[Text excerpt Boundary: Start]

I discussed this with the past co-worker as to what he saw, and his reply was everything is the same 'color', just a different shade of it. He said the word color really had no meaning to him as everything looked the same. I showed him various colors, told him their name (red, yellow, etc.) and asked him if he saw any difference in them other than their 'shade'. No, was the reply. BUT the one 'color' he did see was GREEN. Except everything was green just different shades of it. He learned to differentiate between actual colors by associating a 'shade' to a 'color'.

Interesting.



I didn't pursue this depth of questioning with my boss, as, well, he is my boss. And as interesting as it may be to ask someone questions, it's also a bit insensitive it interrogate someone about their handicap.

But basically, the different shades of a 'single color' was a consistent reply. I haven't asked him if he sees any 1 particular color though. Maybe another time.

Interesting though, is that he is an electrical engineer and has mastered the color bands on resistors despite the handicap.

The brain is a wonderful thing.



This is also what happen when you're night adapted, you lose color vision, but rarely realize it.

I've done experiments for example where people leave a group wearing colored jackets, etc...say red or yellow....and head off into the darkness.

They then appear at the end of a long sight line, perhaps a few hundred meters away, and the "searchers" use flashlights to "find them".

[Text excerpt Boundary: End]

**Actions to take:**
#1 Copy the stretch of the color vision discussion from "I didn't pursue" through "despite the handicap." word for word.
#2 Carry on the color vision discussion, starting right after its last sentence.

[Supplied material Boundary: Start]

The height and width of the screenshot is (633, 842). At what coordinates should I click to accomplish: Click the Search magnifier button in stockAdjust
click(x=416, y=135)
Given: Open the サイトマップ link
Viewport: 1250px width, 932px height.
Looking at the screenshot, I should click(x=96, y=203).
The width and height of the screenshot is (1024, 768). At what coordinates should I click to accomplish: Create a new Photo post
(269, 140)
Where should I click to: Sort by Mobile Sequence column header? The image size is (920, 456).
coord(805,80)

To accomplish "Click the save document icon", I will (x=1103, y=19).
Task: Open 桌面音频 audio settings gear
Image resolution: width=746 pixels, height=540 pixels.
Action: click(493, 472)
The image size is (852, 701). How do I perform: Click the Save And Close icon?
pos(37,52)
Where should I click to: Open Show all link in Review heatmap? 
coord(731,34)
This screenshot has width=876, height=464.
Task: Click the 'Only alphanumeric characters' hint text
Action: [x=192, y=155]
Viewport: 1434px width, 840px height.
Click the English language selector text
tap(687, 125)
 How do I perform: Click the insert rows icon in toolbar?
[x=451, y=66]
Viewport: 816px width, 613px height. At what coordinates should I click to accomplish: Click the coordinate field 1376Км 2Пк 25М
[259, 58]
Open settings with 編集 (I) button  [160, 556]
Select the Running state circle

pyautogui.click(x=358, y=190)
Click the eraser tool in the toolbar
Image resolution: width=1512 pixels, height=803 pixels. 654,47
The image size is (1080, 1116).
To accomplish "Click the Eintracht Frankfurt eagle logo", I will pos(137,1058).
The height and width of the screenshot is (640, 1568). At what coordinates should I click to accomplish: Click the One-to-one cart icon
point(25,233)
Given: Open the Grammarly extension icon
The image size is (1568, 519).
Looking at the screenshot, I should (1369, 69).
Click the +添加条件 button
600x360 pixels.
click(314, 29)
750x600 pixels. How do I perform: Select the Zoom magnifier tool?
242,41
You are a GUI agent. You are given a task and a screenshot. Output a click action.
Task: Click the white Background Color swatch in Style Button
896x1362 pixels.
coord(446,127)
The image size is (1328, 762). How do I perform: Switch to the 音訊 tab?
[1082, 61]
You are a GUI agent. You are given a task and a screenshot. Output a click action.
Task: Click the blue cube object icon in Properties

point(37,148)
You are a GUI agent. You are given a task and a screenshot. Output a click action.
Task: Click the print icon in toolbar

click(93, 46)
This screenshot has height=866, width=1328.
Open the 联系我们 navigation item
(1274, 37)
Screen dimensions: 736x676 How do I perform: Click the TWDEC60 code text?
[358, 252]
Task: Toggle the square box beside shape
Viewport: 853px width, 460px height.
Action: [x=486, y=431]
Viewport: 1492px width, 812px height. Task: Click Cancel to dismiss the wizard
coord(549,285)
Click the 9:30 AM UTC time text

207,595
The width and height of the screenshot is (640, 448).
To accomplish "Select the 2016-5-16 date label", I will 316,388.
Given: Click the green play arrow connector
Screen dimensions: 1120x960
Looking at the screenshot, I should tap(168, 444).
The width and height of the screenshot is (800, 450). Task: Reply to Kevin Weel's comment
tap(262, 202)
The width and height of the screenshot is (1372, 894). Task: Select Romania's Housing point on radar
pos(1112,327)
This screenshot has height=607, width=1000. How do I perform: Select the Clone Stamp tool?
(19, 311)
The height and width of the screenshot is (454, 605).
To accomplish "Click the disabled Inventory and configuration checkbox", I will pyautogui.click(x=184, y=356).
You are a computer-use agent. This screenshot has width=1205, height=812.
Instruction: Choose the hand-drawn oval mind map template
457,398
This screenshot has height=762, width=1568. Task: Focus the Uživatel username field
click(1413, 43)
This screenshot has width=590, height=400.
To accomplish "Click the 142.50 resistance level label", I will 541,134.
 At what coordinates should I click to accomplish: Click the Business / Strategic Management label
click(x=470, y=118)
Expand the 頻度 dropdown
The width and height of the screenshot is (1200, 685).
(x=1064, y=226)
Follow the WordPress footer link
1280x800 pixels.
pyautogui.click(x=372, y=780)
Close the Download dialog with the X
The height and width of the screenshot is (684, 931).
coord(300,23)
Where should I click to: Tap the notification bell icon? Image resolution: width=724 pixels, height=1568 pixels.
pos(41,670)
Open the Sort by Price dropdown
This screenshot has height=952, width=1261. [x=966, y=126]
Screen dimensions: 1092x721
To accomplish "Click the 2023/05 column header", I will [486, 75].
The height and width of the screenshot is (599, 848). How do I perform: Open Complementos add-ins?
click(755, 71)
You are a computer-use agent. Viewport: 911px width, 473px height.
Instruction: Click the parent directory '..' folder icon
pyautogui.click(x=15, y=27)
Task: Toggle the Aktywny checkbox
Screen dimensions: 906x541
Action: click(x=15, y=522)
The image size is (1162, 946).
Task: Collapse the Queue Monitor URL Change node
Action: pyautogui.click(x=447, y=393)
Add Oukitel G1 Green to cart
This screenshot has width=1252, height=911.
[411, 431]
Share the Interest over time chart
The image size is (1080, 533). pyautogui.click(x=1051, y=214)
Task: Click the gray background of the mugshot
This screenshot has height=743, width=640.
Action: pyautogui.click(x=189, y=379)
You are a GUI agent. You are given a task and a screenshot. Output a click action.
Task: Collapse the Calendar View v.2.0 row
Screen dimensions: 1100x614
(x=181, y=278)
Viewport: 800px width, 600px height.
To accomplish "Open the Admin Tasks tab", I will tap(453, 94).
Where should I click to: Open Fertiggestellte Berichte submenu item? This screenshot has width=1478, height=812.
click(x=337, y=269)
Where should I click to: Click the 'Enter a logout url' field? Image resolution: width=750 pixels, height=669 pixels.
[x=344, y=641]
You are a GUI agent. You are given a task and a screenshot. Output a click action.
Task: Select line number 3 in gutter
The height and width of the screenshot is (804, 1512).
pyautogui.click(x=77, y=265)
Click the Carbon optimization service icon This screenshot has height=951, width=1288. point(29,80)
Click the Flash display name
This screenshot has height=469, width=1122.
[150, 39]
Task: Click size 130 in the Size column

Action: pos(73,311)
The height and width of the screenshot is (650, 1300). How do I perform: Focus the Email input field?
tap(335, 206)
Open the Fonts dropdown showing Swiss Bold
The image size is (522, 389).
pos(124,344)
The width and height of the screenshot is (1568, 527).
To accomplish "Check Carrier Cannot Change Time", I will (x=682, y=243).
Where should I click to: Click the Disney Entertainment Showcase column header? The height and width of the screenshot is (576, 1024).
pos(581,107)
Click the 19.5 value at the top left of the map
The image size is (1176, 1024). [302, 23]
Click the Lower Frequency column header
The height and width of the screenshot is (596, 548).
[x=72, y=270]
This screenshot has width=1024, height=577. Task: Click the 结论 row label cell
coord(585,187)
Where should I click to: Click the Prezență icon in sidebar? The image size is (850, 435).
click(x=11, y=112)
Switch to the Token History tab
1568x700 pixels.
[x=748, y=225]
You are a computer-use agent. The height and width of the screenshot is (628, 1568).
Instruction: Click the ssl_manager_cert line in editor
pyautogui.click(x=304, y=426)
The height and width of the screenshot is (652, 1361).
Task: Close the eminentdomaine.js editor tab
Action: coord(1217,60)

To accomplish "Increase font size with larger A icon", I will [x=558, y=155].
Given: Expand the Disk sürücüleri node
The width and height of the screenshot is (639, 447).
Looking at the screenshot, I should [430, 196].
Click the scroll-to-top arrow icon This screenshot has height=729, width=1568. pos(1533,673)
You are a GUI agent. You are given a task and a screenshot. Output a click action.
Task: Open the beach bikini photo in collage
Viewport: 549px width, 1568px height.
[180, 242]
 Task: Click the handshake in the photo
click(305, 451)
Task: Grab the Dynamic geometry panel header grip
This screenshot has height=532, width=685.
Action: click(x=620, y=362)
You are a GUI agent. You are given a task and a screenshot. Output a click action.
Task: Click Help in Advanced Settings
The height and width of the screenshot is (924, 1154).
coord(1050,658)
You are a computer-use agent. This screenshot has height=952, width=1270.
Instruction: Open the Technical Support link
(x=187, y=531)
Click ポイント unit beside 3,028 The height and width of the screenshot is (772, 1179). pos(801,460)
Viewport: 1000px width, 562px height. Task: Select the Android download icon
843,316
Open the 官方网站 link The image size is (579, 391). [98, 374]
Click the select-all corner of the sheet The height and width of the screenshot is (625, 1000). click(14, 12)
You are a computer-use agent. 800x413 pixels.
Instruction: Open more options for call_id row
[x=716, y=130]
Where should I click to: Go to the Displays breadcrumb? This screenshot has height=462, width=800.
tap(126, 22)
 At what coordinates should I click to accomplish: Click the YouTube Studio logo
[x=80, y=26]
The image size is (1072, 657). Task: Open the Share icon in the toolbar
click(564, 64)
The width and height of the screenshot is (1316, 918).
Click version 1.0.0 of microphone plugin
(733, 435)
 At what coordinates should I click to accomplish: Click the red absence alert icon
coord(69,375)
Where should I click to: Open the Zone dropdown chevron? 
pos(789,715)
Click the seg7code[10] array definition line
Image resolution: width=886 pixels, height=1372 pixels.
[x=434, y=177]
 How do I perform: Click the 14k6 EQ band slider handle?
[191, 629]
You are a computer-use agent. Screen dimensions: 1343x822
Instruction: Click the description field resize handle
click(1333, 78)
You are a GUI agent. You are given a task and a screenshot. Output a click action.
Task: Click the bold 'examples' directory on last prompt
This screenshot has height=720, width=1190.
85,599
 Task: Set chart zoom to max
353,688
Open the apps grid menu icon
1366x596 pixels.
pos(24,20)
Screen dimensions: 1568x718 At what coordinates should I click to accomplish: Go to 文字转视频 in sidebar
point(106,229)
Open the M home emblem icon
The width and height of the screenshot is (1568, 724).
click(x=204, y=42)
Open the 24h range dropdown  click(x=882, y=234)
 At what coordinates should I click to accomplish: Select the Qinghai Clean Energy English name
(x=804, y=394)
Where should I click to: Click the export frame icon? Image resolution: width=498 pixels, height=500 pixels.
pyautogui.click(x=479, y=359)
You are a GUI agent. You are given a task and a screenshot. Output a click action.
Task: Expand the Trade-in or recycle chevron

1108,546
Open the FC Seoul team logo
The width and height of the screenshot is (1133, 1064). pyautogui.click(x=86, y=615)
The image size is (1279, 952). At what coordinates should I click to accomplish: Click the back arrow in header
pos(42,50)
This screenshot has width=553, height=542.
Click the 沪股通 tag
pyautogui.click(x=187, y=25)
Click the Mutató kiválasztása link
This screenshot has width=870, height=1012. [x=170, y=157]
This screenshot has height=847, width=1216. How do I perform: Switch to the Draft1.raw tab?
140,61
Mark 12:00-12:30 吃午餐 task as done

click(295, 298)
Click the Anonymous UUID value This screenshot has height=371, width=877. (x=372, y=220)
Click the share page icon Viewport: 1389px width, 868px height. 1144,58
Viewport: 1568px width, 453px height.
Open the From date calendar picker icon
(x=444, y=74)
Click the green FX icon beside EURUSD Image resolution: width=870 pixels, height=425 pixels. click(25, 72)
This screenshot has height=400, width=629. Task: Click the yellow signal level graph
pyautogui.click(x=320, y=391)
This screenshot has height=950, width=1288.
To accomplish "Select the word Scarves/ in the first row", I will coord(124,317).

[Supplied material Boundary: End]

**Answers for the exercise:**
#1
I didn't pursue this depth of questioning with my boss, as, well, he is my boss. And as interesting as it may be to ask someone questions, it's also a bit insensitive it interrogate someone about their handicap.

But basically, the different shades of a 'single color' was a consistent reply. I haven't asked him if he sees any 1 particular color though. Maybe another time.

Interesting though, is that he is an electrical engineer and has mastered the color bands on resistors despite the handicap.

#2
The group being searched for have changed to blue and light blue jackets, but, the searchers will say they SEE red or yellow jackets in their flashlight beams.

Using High CRI lights, etc, changed nothing. Once the searchers had become night adapted, they were essentially seeing in black and white....and interpreting colors based upon expectations in hue.

The lighter blue were seen as yellow, the darker blue were seen as red....as the lighter/darker aspect was all they could actually see.

If the searchers' vision was allowed to lose the night adaptation, and return to normal daylight vision, after a while, they once again can see the actual jacket colors....albeit they had to be a LOT CLOSER, as the day light vision/fovea line of sight, required so much more light to resolve anything...they could not see ANYTHING a few hundred meters away using the same flashlights...a few hundred FEET, if lucky typically.